• _Selected passage_
* Start *

There is anacdotal evidence that journelled filesystems have problems on USB devices

That includes ext3, rieserfs and ntfs but not FAT32, which you have also unsucssfully tested.

Are there are signs of problem before hard lockups in your dmesg ?

Is the box really locked up, or can you ssh in from another system to look at logs ?

----------

## mantoo

 *NeddySeagoon wrote:*   

> mantoo,
> 
> There is anacdotal evidence that journelled filesystems have problems on USB devices
> 
> That includes ext3, rieserfs and ntfs but not FAT32, which you have also unsucssfully tested.
> ...

 

got a laptop here, but with a not working controller or HD... never had the idea to use with a live-cd  :Wink:  so im going to check if ssh is working after my sys hang up within the next hour....

----------

## mantoo

so, im back,

had to copy nearly 10 gigs, until i got a lockup... had my laptop running and pinging my comp while being connected trough ssh and trying to watch the output of dmesg... nothing special i could see... the, with the lockup, my ssh connection was hung up, ping stopped with the message "host unreachable"...

i hate this testing, because it nearly screws up my filesystem. i always have to reboot to windows to fix my filesystem... 

so, what can i do to get some logging information?

----------

## NeddySeagoon

mantoo,

Thats looking like a kernel panic ... were the keyboard leds flashing on the crashed box ?

You could try terminal over serial, and hope you get a panic message or the new terminal over ethernet, which I know nothing about.

With either option you would need another PC as a terminal.

----------

## mantoo

 *NeddySeagoon wrote:*   

> mantoo,
> 
> Thats looking like a kernel panic ... were the keyboard leds flashing on the crashed box ?
> 
> You could try terminal over serial, and hope you get a panic message or the new terminal over ethernet, which I know nothing about.

* End *

• _Records provided_
* Start *

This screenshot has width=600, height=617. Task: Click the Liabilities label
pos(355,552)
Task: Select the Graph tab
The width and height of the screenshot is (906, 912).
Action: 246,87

* End *
* Start *

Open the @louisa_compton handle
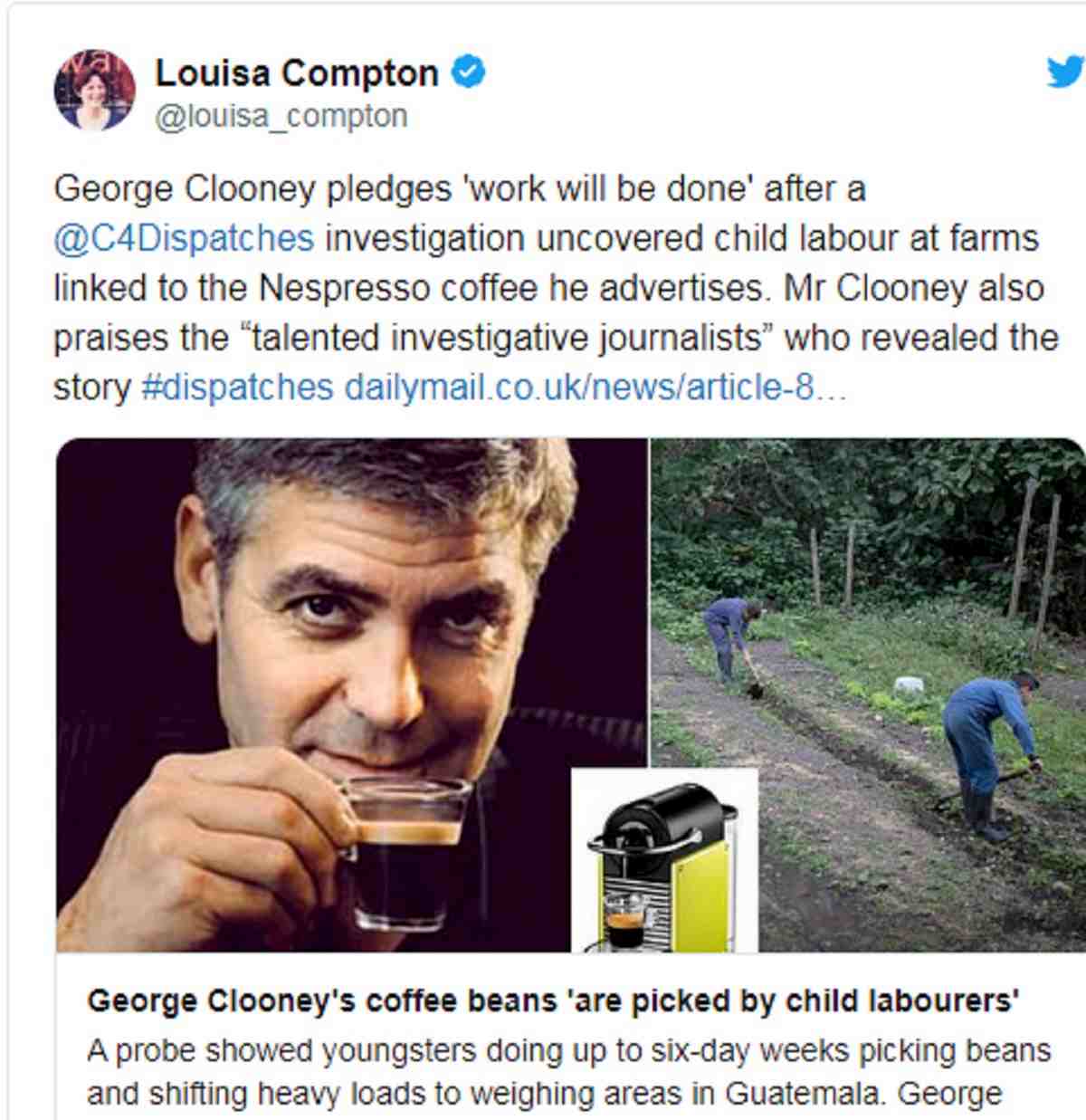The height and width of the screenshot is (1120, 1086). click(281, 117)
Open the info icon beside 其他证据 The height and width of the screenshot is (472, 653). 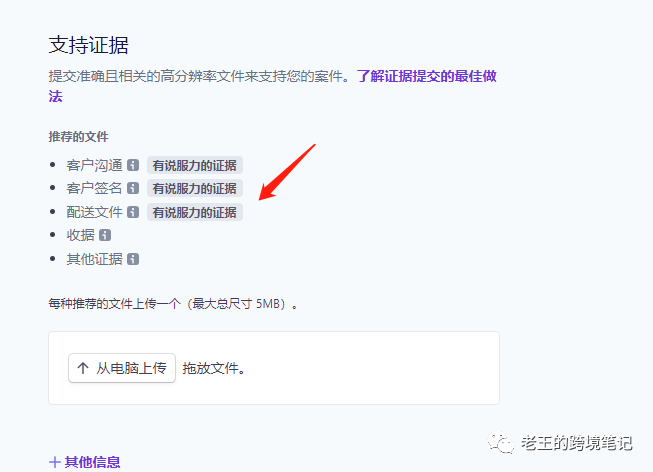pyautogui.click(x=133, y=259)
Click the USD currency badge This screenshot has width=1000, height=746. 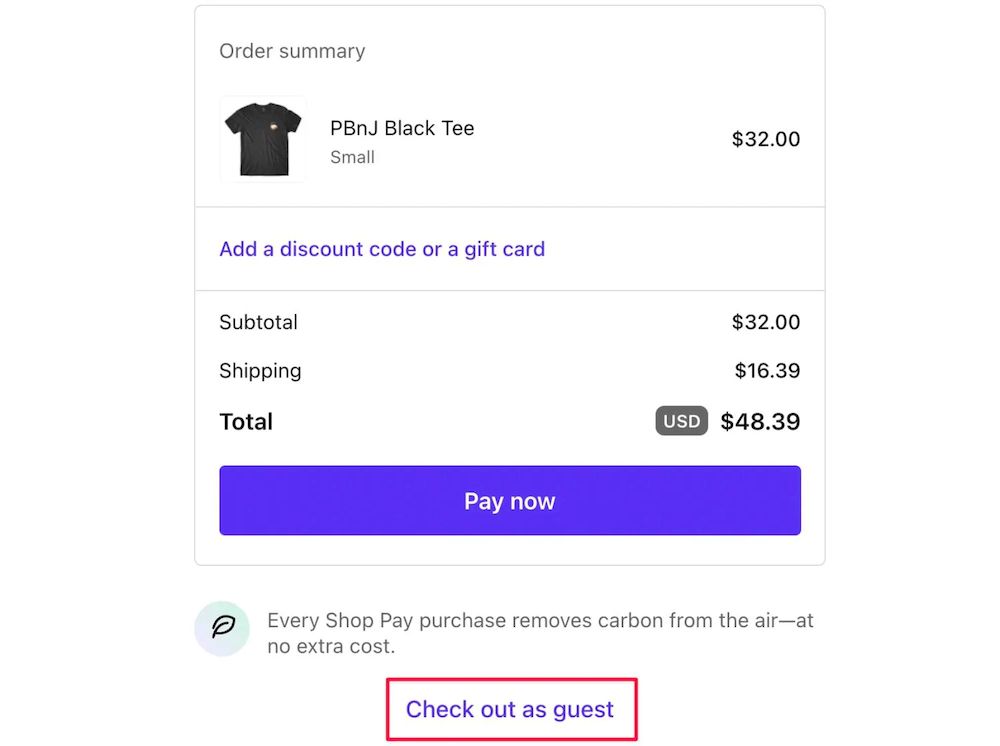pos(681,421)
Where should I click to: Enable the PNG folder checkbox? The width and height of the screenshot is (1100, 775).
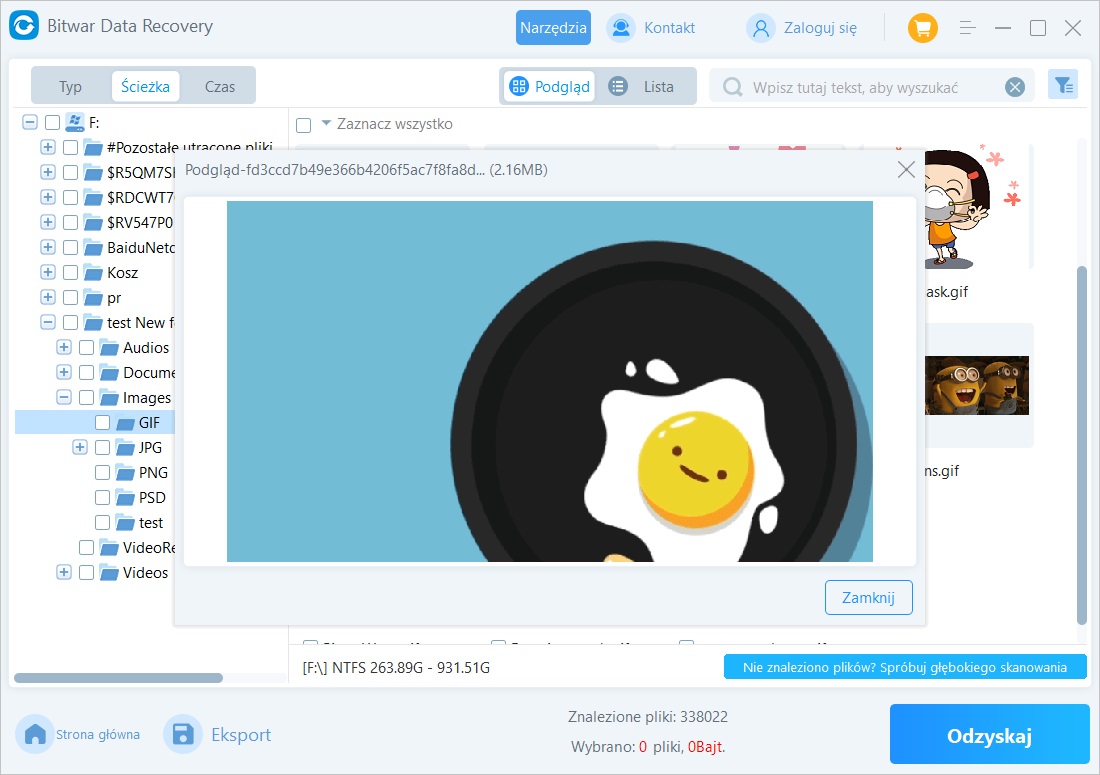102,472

* End *

• _Task description_
Pick up the forum thread on system lockups when copying to USB drives and carry it on from its final line. The listing is separate material and has nothing to do with the forum thread.

• _Exercise response_
> ...

 

maybe theres sth interestig in my kernel-config, but dont think so.. anyway: my config

ok... since having a keyboard without led's i forgot about the possibility to identify a kernelpanic by the flashing of the led's... got one now... 

as for the terminal via serial im gonna search, how to set that up... but first i have to reanimate my old barebone in order to have another linux box with a serial port...

thanx so far, ill give a report if ill have any news...

----------

## NeddySeagoon

mantoo,

A few things in your kernel config.

USB and power management does not always play well together. Try turning off as much power management as you can ... any improvement.

VIA does not use # CONFIG_USB_OHCI_HCD=y, its been known to interfere with CONFIG_USB_UHCI_HCD=y, which is the USB 1 driver for VIA chipsets.

This is mostly grabbing at straws. I expect any change.

----------

## mantoo

 *NeddySeagoon wrote:*   

> mantoo,
> 
> A few things in your kernel config.
> 
> USB and power management does not always play well together. Try turning off as much power management as you can ... any improvement.
> ...

 

this sounds like a good approach to begin experimenting with... thx... first, of course, ill try without ohci; if thats not the expected result im gonna turn of power-management step-by-step...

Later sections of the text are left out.